The spring driven movement is one of mankind’s oldest machines and if we were to believe the famous sociologist Lewis Mumford, then the decisive machine of the modern industrial age was not the steam engine. It was the clock, a piece of power-machinery whose ‘product’ is seconds and minutes. The essential nature of the clock separated time from mankind’s own experience. It contributed to a belief in a separate world of mathematically measurable consequences, resulting to more precise and generalized time synchronization. It’s imposition on working discipline carried essential changes in the perception of time. This effect can be read about in Mumford’s Book: Technics and Civilization (1934).
In order to make mechanical clocks portable, an alternative way was required to replace the weights that used gravity as the source of power for the timepiece. A simple elastic strip was able to take on this role. Opinions about its origin are debatable among the researchers and historians. But it seems likely that its development was derived from the mechanism that locksmiths used in doors and weapons. The mainsprings debuted in France in late 15th century and first spring powered timepieces dates from early 16th century.

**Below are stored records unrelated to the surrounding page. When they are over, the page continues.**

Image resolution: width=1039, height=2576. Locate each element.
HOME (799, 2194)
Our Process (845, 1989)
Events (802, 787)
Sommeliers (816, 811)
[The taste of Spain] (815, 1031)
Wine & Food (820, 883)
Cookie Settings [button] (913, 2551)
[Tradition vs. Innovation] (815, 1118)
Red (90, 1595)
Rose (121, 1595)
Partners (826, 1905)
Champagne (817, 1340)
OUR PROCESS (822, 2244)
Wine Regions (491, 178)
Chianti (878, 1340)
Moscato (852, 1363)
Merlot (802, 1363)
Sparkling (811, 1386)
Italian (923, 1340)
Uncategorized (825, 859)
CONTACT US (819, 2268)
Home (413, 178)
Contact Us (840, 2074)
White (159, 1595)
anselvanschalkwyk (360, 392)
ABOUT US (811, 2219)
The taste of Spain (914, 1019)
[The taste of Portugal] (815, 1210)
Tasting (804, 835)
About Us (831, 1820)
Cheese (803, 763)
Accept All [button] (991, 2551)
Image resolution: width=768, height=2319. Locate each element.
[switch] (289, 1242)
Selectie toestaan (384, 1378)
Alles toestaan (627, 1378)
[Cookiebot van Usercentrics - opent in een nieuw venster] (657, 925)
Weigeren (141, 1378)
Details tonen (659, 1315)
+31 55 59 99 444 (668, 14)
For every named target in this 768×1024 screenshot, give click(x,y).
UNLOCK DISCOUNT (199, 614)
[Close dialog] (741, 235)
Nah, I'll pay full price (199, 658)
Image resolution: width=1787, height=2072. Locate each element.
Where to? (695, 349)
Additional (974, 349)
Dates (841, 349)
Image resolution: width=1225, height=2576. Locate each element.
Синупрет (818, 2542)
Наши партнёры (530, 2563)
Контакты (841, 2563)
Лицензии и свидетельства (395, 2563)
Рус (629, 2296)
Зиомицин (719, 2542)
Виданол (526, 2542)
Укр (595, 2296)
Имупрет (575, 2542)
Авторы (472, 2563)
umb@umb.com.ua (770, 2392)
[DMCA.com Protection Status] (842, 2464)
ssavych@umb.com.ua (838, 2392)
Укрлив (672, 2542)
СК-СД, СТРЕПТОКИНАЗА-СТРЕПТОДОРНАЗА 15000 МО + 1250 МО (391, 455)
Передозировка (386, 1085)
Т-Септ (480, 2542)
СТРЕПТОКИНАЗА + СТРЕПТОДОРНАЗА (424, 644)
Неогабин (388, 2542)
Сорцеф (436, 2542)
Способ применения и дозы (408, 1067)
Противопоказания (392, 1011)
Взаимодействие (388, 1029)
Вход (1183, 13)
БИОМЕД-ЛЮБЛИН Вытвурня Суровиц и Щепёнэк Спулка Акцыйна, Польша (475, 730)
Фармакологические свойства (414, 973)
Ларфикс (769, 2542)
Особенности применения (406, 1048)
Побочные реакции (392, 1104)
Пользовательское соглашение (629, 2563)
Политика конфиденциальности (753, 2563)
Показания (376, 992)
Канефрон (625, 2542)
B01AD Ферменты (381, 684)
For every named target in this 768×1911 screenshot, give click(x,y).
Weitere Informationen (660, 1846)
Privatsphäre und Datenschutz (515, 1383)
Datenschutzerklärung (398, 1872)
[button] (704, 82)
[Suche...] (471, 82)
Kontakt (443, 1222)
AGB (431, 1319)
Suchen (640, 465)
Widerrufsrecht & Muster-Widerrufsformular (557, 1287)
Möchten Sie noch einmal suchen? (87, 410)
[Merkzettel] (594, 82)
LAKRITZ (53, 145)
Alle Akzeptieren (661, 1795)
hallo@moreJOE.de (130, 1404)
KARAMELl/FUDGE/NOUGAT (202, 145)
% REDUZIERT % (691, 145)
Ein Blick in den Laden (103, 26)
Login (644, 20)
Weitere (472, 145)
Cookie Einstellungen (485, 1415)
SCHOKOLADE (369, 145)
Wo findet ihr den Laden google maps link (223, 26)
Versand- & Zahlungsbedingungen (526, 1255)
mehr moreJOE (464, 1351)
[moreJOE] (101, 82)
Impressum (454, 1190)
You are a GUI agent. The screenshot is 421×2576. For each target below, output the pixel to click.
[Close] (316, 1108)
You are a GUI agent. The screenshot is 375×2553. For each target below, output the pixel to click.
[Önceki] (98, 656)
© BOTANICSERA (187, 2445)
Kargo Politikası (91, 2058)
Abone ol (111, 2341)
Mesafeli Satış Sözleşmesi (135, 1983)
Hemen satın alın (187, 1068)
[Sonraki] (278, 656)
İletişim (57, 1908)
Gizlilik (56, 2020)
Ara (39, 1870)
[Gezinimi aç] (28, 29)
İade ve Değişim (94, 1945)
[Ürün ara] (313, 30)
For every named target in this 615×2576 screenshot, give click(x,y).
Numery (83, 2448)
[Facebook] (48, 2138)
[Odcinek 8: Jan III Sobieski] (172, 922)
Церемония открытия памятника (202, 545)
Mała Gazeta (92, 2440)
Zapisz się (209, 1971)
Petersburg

The mainspring (fig.1) can only drive the gear train when it is tightly coiled. This can occur either by manually winding it with the help of a crown or by the means of a rotor found automatic watches. The energy is transmitted through gears and pinions to the spring barrel. The larger of the two wheels (#1) is connected to the barrel arbor to which the inner end of the mainspring is attached; (fig.2) outer end of the mainspring is connected to spring barrel’s wall. A click (#2) assures that the mainspring can release its force in one direction of the gear train by blocking the pathway towards the winding system. Elasticity of the tightly compressed mainspring releases the tension by expanding. Therefore, the spring will continue to push the mainspring barrel resulting it to rotate on its axis. Hence, it acts as a power source for the mechanical watch.
In recent years, the focus on new materials and technology concerning the mainspring has evolved from being made of steel to Niva-flex and now of silicon or fiber glass. Primarily because of their desirable properties such as thermal and magnetic stability, break resistance, elasticity and need for little or no lubrication. Long ignored mainspring is emerging from the shadows in the light of the attention. Many watch manufacturers now consider it to be a strategic component.
The mainsprings endurance determines the power reserve of the watch. Power reserve has become the major issue among the manufacturers especially since the escalation of complications has boosted the energy demand. To increase power, watchmakers either improve the energy yield from power source or simply increase the number of mainspring barrels. Most of the new calibers from the maisons such as Jaeger-LeCoultre, Cartier, Panerai or Omega have twin barrels. Triple and quadruple barrels can also be found in modern watches. This results in increase of power reserve from traditional 30 – 48 hours to six days or more.
A Lange and Sohne of Saxony with their Lange 31 model claims a record of 31-day power reserve, The German brand was able to achieve this feat by using two superimposed spring barrels. With diameter of 25mm it takes up 3 quarter of the movement and it is 10 times longer than the conventional mainspring. However, to deliver power reserve of this magnitude, the strength of these springs requires them to be wound with an external key.
Increasing power of the barrels imposed considerable challenges on the engineers. The major obstacle was to prevent the energy loss. It is known that only 30% of the barrel’s energy gets to the escapement at the other end of the gear train. Thus it was important for the watchmakers to find a way to increase the efficiency. One of the interesting dimension of research in this area is pursued by Eterna. The Brand is remembered for using micro-ball bearings in the caliber. Mainspring is subject to the greatest pressure, friction and wear in the movement. As it unwinds, it puts considerable pressure on the arbor, where a fully wound spring exerts a force of around one kilogram per square millimeter. Which leads in the wearing of the barrel drum and its system.
Eterna got rid of these problems with their Spherodrive system. The barrel and arbor are mounted on small ball bearing which significantly reduces friction and energy loss while needing no oil. Thus power reserve is increased by around 30% or making standard mainspring capable of powering a watch for 56 hours.